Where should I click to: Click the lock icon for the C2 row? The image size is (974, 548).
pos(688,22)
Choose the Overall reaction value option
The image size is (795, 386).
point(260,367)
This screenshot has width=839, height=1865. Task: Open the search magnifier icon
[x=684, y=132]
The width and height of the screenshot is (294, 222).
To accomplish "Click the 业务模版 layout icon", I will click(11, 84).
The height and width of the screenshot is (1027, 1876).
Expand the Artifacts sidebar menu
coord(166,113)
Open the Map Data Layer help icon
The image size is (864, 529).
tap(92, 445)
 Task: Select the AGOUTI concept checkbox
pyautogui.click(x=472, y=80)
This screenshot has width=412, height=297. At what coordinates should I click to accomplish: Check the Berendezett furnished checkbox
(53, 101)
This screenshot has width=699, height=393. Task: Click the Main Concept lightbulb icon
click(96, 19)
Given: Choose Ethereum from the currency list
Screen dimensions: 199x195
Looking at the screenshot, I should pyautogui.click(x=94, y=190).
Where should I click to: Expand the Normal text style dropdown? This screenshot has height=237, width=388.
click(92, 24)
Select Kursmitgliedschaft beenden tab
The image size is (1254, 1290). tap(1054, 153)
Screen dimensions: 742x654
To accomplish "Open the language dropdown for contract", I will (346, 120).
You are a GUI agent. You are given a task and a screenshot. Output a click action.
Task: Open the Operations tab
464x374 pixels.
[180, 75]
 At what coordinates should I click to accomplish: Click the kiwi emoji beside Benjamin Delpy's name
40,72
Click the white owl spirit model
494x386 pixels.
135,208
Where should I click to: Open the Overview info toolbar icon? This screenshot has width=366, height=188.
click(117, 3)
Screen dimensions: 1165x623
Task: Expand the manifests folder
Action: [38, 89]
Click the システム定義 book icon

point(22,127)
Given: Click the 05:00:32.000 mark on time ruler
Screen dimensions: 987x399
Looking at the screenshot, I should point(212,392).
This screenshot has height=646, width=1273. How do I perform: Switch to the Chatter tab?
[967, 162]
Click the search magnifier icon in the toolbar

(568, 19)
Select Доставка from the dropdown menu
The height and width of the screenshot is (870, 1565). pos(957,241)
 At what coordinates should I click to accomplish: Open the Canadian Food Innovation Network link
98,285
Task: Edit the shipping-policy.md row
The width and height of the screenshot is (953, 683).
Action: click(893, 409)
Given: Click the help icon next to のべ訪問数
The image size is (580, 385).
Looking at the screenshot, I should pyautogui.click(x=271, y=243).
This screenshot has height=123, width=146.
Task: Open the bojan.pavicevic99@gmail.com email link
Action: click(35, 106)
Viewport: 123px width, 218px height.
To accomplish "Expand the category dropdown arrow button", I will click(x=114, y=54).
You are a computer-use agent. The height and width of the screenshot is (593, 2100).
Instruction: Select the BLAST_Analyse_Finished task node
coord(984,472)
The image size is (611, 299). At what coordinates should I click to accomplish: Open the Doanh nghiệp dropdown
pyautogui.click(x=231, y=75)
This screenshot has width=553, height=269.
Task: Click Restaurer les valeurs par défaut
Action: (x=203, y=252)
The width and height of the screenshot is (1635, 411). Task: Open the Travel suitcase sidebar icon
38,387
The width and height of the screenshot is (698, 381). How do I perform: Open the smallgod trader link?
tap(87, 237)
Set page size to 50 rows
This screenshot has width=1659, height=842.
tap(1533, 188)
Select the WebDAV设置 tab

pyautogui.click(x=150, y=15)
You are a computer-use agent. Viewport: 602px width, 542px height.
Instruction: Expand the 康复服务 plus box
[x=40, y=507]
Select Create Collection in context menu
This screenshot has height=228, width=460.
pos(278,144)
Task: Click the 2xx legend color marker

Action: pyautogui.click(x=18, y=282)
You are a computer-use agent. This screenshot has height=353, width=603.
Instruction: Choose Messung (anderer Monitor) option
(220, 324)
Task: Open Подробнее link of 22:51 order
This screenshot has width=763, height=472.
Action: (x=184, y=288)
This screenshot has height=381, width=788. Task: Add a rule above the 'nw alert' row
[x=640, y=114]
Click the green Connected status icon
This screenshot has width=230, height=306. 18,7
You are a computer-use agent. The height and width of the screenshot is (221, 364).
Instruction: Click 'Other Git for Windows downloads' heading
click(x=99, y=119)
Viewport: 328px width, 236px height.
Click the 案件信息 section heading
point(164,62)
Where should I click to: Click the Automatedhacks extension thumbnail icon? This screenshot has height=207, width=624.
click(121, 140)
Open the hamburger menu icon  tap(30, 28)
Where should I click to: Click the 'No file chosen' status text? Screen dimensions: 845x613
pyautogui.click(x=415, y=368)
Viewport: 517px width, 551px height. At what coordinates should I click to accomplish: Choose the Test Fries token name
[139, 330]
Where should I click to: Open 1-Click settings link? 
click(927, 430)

──────

• WHAT YOU ARE ASKED TO DO:
Filter the entries down to the lines with the word "computer" in them.

• ANSWER TO THIS PROBLEM:
You are a computer-use agent. The height and width of the screenshot is (593, 2100).
You are a computer-use agent. Viewport: 602px width, 542px height.
You are a computer-use agent. This screenshot has height=353, width=603.
You are a computer-use agent. The height and width of the screenshot is (221, 364).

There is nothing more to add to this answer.